Extracted records:
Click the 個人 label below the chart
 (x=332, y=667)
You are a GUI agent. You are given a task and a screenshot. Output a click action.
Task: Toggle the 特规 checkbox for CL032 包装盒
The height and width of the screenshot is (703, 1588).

What you need to do:
Your task is to quote all of the data word for word.

Response for this exercise:
Click the 個人 label below the chart
 (x=332, y=667)
You are a GUI agent. You are given a task and a screenshot. Output a click action.
Task: Toggle the 特规 checkbox for CL032 包装盒
The height and width of the screenshot is (703, 1588).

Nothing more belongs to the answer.